4 am
i must have passed out. when i woke up it was night, and i was in the middle of a street. a car drove right by me and then backed into a driveway. a lady got out and came over to help me. i managed to stand up and say, "i need for you to drive me to the hospital...i've been shot." she said something about we couldn't take her car because dinner was in it. i guessed she meant it was full of groceries, but didn't have the energy to ask. i handed her a keyring with several keys on it and said "i don't know which key it is. it's not my car." we got into a small sedan and she began to drive. i was in the passenger seat, turned over on my left side to keep from pressing weight on the wound. she began to talk, asking me questions, i think to keep me awake. she asked me who my doctor was, and which pharmacy i use. i told her. she asked if i had any children, and i told her "one daughter still at home." and then she asked if my daughter was a good student, a "5.0 or 6.0 grade point?" which didn't make sense to me, because i thought gpa's only went up to 4.0. but i wasn't sure, so i just said "she makes A's and some B's" to which she remarked "oh, so 4.0 then?" i was getting woozy again and i kind of mumbled "yeah, she tries."

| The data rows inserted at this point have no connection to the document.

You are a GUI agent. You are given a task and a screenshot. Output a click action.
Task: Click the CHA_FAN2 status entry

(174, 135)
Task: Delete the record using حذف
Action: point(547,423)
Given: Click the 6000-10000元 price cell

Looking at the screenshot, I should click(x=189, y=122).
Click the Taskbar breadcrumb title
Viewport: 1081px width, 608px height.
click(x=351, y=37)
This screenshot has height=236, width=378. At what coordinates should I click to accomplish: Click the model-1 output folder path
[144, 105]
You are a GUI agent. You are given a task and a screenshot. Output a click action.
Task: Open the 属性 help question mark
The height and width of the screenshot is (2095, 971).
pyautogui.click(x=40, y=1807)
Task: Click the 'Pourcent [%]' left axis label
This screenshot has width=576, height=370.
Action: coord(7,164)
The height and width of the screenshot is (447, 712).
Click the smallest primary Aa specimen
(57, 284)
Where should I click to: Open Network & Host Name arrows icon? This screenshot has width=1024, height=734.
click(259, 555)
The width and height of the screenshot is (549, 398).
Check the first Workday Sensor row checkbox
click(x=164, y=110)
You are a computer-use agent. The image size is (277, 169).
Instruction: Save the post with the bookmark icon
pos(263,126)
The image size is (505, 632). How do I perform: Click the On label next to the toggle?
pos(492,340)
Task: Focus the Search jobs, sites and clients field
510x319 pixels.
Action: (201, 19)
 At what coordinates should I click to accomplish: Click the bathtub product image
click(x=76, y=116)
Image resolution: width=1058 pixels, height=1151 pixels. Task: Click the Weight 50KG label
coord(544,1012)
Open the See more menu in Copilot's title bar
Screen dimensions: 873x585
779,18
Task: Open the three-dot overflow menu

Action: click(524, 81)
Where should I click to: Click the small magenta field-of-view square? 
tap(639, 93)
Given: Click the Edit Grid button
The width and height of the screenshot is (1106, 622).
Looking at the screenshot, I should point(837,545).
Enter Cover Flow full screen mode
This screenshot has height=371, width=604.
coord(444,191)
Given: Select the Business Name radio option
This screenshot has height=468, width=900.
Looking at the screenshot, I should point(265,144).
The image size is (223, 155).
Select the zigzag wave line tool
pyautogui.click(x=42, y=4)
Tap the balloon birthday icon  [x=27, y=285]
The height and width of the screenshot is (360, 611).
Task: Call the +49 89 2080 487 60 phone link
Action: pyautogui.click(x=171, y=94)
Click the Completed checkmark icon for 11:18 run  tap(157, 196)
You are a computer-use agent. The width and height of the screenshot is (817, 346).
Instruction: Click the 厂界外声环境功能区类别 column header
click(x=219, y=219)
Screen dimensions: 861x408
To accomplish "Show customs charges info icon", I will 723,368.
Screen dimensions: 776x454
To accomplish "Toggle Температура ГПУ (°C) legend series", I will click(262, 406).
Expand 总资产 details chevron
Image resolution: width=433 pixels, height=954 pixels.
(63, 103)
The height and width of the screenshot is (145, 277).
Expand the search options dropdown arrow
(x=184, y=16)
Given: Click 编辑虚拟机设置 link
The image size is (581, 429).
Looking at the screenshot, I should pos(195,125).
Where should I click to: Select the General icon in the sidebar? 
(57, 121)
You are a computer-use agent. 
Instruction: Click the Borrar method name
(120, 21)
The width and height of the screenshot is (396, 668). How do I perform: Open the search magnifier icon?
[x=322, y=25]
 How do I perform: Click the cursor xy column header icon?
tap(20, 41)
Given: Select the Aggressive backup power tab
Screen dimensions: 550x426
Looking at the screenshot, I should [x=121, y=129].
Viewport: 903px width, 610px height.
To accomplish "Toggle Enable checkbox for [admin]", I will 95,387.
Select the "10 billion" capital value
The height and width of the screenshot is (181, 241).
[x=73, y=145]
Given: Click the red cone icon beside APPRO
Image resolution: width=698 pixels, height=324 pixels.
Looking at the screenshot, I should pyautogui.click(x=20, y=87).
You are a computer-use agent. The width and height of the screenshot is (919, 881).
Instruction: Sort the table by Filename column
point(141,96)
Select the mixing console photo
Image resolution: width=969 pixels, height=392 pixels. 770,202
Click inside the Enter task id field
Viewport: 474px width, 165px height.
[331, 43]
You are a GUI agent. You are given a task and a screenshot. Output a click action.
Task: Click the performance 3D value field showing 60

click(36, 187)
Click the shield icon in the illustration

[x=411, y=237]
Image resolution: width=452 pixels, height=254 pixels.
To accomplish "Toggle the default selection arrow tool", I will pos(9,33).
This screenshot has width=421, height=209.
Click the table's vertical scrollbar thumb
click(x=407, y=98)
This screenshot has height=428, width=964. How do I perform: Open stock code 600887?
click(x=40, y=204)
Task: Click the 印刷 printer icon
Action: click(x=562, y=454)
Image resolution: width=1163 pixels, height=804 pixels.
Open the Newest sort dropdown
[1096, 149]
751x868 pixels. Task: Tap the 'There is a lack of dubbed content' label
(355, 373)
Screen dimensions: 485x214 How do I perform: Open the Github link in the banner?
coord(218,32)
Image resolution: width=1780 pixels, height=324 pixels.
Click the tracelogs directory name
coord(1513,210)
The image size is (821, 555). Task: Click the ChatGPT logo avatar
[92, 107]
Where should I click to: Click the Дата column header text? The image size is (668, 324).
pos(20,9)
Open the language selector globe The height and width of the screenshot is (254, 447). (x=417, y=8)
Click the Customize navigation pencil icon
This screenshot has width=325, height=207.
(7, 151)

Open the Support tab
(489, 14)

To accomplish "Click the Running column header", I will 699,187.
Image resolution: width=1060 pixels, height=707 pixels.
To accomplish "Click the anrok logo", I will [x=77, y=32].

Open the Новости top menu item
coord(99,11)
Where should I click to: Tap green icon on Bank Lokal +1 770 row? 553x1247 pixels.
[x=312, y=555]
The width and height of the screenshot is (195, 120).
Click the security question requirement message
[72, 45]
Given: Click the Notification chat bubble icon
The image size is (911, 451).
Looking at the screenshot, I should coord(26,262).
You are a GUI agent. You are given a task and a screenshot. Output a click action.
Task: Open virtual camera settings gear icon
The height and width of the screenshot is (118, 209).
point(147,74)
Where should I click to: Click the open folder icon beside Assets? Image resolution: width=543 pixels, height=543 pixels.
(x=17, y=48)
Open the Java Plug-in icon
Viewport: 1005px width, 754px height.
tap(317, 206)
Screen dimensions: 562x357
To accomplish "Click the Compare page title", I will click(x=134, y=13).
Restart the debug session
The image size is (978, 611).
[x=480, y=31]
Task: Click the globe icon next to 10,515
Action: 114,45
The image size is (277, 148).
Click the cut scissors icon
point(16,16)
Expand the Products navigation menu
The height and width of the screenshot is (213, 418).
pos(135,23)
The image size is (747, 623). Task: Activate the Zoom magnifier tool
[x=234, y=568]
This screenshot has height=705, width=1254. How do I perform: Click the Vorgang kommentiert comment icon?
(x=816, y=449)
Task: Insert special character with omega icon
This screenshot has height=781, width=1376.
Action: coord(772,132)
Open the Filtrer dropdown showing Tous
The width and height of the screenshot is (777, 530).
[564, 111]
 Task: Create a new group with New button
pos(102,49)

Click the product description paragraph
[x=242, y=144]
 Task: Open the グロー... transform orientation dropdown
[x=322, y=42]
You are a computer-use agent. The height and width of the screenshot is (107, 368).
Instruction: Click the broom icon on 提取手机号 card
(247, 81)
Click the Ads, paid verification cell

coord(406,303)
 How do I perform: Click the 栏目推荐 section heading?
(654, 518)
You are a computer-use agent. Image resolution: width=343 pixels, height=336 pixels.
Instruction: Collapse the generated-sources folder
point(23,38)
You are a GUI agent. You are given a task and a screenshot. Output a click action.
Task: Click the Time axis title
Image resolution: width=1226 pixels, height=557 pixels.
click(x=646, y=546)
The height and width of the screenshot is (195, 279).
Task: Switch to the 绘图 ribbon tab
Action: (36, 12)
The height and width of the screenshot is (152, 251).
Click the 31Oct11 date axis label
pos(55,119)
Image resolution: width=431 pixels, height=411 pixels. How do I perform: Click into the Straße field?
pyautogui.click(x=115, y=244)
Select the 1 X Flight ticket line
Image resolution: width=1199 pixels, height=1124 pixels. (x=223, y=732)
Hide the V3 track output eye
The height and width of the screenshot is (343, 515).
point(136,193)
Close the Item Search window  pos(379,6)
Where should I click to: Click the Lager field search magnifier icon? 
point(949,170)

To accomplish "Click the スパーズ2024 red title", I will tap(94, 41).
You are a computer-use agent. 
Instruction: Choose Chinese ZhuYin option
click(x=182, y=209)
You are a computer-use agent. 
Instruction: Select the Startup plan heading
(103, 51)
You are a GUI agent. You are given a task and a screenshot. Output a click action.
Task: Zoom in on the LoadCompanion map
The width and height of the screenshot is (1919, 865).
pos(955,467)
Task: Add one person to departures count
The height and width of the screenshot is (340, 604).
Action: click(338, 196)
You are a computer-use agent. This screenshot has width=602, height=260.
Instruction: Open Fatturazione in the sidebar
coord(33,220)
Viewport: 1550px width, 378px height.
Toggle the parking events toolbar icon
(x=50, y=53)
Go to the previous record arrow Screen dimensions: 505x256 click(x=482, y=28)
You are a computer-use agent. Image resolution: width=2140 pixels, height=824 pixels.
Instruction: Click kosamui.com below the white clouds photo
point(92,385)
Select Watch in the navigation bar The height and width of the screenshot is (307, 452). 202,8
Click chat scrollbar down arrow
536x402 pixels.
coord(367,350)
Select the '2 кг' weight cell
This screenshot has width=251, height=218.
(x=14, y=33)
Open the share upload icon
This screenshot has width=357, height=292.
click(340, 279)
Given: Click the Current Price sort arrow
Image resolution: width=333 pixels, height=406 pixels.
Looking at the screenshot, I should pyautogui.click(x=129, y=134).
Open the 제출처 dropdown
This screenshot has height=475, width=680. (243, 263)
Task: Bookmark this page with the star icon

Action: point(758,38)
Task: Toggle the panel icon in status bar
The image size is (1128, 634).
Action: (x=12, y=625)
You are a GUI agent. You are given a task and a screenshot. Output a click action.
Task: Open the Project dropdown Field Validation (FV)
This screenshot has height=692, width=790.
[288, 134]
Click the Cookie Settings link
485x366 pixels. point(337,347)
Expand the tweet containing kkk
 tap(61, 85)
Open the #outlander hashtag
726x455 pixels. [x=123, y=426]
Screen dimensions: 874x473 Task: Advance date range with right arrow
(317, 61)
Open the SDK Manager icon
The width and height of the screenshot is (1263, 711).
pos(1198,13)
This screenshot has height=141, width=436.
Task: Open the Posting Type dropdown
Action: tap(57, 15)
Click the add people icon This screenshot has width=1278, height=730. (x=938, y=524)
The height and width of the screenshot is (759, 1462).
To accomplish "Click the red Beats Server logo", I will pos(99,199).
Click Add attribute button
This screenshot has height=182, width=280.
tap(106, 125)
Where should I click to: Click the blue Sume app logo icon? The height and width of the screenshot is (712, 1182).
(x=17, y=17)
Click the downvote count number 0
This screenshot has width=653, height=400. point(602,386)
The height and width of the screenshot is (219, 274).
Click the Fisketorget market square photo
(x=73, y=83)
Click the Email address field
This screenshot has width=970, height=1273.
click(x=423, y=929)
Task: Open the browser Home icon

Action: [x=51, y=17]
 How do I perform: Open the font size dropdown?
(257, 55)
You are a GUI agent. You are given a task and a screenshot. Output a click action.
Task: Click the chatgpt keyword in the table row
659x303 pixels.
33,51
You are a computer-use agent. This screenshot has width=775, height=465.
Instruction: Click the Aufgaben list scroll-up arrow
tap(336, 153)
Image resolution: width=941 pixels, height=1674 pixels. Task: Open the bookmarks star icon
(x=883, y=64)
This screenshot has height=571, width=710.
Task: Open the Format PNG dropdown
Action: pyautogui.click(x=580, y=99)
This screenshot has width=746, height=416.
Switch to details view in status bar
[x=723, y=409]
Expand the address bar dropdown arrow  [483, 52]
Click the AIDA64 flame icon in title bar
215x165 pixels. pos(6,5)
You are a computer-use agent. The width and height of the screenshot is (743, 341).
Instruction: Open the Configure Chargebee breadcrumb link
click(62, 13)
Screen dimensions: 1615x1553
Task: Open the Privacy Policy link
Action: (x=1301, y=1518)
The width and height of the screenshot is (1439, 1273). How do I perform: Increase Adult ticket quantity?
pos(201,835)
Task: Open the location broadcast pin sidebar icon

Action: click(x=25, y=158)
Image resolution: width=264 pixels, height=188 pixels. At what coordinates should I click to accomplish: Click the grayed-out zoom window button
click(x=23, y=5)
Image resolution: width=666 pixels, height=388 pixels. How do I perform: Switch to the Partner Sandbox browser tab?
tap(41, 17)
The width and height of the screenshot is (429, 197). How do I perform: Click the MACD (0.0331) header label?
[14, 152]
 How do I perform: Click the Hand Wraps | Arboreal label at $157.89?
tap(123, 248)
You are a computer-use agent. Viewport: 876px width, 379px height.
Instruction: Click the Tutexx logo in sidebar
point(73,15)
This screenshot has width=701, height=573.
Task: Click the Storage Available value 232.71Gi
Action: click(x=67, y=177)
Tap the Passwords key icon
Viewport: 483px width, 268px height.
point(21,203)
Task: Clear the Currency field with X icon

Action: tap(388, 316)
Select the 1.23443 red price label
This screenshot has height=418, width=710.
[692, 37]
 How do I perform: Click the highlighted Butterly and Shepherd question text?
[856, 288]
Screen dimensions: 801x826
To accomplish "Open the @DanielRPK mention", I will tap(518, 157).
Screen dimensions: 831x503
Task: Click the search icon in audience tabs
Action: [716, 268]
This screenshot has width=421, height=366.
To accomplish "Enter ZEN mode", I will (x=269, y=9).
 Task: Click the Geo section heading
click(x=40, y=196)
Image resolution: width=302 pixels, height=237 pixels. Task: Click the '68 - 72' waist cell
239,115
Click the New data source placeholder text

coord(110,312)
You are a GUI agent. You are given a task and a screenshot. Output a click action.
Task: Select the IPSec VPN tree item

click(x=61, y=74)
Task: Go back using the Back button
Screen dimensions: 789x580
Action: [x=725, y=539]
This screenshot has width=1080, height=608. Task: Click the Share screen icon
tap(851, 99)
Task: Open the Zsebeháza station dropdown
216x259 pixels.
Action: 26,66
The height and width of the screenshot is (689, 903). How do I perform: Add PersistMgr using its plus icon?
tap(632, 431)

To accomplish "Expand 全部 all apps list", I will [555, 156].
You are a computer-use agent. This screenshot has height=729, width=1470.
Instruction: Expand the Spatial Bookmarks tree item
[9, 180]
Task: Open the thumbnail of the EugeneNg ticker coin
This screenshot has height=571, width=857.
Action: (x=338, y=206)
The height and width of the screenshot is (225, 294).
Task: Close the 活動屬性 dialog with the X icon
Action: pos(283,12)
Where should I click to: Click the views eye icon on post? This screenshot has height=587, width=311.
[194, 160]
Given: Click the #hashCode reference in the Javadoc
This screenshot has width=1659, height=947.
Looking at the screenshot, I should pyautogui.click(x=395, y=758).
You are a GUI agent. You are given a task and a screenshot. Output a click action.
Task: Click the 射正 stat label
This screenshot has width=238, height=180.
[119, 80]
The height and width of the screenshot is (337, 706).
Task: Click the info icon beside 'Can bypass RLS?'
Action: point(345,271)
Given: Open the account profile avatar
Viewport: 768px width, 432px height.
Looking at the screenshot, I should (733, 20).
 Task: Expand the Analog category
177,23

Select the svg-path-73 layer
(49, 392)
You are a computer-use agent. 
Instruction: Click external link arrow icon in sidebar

by now it was daylight, and we were blocked by traffic and couldn't move. she asked me if i was in a lot of pain. i said "no, it's not that bad. mostly just an ache. i'm not even sure how many times i was hit. at least once, near the kidney." i looked at the cars that blocked us and wished there was some way around, but i guess there was none. i looked over at her. she was calm, and pretty, and exactly what i needed at that moment. somehow i was calm, too. "thank you for stopping to help me. i know that must have been scary -- strange man, all bloody, middle of the night, you alone..." she just smiled as if to say 'it's okay, glad i could help'. pretty lady. nice lady.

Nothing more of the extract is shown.